╭─ Provided entries

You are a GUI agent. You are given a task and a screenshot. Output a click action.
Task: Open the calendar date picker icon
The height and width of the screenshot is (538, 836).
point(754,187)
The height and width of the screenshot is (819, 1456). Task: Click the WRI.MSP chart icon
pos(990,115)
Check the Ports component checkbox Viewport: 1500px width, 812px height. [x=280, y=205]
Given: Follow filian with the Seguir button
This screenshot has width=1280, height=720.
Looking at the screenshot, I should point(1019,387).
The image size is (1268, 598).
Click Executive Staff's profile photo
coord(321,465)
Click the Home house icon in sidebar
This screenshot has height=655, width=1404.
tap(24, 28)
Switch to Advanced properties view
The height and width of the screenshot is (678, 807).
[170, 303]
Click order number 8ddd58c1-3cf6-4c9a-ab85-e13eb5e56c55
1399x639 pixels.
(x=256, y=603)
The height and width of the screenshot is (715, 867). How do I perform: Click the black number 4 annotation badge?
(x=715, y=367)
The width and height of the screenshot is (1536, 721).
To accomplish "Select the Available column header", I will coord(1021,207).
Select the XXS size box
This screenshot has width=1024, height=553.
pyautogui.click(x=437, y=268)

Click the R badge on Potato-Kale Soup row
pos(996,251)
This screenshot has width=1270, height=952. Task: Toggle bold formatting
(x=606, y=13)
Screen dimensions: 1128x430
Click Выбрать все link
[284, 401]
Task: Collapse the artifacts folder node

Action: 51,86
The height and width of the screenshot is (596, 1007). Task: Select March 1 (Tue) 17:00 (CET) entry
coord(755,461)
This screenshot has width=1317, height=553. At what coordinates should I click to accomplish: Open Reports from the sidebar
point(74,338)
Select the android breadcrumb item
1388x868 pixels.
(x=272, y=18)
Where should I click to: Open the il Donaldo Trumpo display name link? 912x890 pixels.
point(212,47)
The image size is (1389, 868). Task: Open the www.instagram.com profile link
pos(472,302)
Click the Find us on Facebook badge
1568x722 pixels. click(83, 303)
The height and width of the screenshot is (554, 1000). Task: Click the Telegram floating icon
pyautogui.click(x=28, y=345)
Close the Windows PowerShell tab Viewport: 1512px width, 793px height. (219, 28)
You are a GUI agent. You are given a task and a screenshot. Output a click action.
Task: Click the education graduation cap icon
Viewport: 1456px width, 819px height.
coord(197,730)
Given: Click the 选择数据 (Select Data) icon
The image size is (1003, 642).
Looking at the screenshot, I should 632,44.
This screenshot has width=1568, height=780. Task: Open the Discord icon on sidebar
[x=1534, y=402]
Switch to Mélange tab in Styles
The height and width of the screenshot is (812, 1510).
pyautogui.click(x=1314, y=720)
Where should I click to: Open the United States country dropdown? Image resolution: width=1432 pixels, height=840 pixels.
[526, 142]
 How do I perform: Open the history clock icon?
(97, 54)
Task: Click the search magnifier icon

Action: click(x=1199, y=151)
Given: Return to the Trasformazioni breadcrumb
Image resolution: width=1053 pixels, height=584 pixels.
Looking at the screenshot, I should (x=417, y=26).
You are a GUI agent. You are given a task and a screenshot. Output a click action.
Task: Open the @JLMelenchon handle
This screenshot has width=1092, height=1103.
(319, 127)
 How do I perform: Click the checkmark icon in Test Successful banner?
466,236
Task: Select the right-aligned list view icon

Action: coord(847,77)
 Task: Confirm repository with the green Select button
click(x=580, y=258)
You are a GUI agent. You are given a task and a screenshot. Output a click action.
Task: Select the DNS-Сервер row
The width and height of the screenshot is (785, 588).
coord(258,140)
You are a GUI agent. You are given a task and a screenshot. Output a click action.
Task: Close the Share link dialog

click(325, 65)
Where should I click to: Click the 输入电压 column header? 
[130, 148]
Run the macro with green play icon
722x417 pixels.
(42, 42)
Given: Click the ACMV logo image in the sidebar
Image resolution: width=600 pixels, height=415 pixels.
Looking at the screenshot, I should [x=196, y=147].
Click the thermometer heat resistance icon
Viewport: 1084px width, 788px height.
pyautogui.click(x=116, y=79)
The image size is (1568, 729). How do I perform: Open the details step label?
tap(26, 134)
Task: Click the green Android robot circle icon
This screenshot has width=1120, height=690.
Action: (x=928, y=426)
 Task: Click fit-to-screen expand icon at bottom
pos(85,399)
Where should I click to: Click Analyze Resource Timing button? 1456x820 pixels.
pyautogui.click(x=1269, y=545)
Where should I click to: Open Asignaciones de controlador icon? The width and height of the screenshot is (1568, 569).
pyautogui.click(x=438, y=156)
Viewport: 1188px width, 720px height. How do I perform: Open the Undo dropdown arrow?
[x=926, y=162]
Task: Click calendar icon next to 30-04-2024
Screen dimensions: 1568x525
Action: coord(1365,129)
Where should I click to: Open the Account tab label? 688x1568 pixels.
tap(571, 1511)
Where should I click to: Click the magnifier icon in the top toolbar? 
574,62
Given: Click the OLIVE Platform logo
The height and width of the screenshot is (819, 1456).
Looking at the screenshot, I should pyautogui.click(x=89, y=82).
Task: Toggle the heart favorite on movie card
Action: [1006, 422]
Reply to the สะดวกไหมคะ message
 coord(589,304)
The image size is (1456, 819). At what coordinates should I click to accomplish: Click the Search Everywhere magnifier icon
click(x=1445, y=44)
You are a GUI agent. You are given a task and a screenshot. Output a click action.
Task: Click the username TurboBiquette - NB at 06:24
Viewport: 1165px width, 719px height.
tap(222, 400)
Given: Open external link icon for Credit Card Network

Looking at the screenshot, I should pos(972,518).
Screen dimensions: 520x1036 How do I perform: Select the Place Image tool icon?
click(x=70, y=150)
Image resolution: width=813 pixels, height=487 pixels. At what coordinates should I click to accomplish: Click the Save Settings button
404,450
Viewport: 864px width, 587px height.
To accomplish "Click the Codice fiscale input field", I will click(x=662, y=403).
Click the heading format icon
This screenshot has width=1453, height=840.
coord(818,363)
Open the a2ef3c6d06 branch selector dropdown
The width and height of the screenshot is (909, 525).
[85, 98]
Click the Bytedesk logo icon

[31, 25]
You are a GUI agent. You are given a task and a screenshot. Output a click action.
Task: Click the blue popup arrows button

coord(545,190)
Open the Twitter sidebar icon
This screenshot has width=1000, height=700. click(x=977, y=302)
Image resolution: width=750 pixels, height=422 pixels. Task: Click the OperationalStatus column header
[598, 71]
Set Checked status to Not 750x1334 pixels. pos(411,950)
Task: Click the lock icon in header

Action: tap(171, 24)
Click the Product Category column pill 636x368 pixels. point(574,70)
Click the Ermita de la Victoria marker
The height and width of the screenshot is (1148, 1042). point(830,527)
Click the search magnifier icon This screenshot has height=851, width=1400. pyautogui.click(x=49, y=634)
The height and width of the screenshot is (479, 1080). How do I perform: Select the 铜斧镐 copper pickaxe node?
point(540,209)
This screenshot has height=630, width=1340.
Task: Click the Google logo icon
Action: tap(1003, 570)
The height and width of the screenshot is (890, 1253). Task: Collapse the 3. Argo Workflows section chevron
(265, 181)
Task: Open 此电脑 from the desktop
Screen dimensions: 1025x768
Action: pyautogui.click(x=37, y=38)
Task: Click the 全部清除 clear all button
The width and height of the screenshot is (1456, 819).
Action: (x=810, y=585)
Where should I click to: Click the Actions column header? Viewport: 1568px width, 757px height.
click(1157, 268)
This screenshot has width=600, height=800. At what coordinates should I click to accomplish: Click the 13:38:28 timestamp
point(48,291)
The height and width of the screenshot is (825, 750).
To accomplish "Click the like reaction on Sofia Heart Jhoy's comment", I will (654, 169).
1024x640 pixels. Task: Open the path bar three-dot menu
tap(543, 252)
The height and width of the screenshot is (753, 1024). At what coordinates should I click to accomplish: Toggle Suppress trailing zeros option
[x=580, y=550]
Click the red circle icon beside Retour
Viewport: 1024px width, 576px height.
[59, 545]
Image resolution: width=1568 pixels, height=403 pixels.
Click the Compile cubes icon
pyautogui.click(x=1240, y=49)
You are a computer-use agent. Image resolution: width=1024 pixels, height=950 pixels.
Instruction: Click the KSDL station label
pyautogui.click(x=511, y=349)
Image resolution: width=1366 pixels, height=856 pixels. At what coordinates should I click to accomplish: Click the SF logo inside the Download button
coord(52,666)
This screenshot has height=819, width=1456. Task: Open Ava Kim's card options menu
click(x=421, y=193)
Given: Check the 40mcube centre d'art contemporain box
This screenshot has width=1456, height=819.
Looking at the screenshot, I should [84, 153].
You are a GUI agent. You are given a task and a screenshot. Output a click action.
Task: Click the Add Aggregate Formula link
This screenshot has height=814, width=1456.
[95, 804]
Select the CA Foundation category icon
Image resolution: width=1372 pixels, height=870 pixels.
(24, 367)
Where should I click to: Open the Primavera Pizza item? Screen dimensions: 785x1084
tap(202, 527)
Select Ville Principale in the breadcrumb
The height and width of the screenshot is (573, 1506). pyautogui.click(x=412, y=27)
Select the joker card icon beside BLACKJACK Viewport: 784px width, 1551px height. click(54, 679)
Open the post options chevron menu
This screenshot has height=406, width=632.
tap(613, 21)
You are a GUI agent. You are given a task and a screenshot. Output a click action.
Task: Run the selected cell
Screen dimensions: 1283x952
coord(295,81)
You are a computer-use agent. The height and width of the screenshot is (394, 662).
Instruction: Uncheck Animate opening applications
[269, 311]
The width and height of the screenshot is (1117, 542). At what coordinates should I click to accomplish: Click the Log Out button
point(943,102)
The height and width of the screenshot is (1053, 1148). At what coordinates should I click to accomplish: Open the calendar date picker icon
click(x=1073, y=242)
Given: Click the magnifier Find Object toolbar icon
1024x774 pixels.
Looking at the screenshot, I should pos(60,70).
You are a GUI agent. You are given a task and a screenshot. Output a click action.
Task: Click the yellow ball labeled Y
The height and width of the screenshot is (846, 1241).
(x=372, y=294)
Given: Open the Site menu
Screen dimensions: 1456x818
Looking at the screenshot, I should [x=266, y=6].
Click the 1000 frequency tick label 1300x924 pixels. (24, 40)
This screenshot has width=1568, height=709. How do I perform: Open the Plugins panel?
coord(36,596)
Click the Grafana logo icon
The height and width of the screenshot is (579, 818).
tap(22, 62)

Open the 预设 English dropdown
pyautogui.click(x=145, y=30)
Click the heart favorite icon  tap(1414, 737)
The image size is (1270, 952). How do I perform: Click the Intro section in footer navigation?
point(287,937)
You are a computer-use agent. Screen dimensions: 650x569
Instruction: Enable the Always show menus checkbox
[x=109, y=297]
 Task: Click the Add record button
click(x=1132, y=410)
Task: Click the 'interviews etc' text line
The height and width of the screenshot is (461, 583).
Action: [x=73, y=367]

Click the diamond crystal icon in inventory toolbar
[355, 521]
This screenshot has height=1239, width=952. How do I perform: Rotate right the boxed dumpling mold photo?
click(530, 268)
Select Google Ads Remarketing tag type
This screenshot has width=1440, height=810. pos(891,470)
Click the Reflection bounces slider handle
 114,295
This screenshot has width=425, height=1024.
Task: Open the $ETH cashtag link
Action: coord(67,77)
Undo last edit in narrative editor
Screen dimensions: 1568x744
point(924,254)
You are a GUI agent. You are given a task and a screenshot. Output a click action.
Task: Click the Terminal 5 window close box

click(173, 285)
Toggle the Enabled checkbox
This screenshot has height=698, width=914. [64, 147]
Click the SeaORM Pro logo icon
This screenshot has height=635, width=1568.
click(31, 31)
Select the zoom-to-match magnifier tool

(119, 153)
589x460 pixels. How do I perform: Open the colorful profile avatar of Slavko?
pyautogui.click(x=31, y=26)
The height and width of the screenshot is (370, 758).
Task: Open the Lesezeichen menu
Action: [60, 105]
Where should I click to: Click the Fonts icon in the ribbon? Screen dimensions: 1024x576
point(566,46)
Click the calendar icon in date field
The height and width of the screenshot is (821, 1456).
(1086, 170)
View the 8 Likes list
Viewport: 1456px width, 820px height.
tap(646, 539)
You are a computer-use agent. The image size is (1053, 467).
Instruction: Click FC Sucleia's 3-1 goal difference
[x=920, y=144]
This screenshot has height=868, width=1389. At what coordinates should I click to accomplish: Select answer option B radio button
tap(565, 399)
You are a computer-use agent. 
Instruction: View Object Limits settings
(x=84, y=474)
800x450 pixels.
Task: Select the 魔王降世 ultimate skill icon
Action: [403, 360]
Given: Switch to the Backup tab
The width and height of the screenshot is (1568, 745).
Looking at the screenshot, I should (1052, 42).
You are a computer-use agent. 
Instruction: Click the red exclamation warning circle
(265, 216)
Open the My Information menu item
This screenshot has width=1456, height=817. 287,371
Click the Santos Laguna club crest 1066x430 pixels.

╰─

(Do this)
Copy out, word for word, every line from the start of the data up to and including the line with "coord(755,461)".

(Solved exercise)
You are a GUI agent. You are given a task and a screenshot. Output a click action.
Task: Open the calendar date picker icon
The height and width of the screenshot is (538, 836).
point(754,187)
The height and width of the screenshot is (819, 1456). Task: Click the WRI.MSP chart icon
pos(990,115)
Check the Ports component checkbox Viewport: 1500px width, 812px height. [x=280, y=205]
Given: Follow filian with the Seguir button
This screenshot has width=1280, height=720.
Looking at the screenshot, I should point(1019,387).
The image size is (1268, 598).
Click Executive Staff's profile photo
coord(321,465)
Click the Home house icon in sidebar
This screenshot has height=655, width=1404.
tap(24, 28)
Switch to Advanced properties view
The height and width of the screenshot is (678, 807).
[170, 303]
Click order number 8ddd58c1-3cf6-4c9a-ab85-e13eb5e56c55
1399x639 pixels.
(x=256, y=603)
The height and width of the screenshot is (715, 867). How do I perform: Click the black number 4 annotation badge?
(x=715, y=367)
The width and height of the screenshot is (1536, 721).
To accomplish "Select the Available column header", I will coord(1021,207).
Select the XXS size box
This screenshot has width=1024, height=553.
pyautogui.click(x=437, y=268)

Click the R badge on Potato-Kale Soup row
pos(996,251)
This screenshot has width=1270, height=952. Task: Toggle bold formatting
(x=606, y=13)
Screen dimensions: 1128x430
Click Выбрать все link
[284, 401]
Task: Collapse the artifacts folder node

Action: 51,86
The height and width of the screenshot is (596, 1007). Task: Select March 1 (Tue) 17:00 (CET) entry
coord(755,461)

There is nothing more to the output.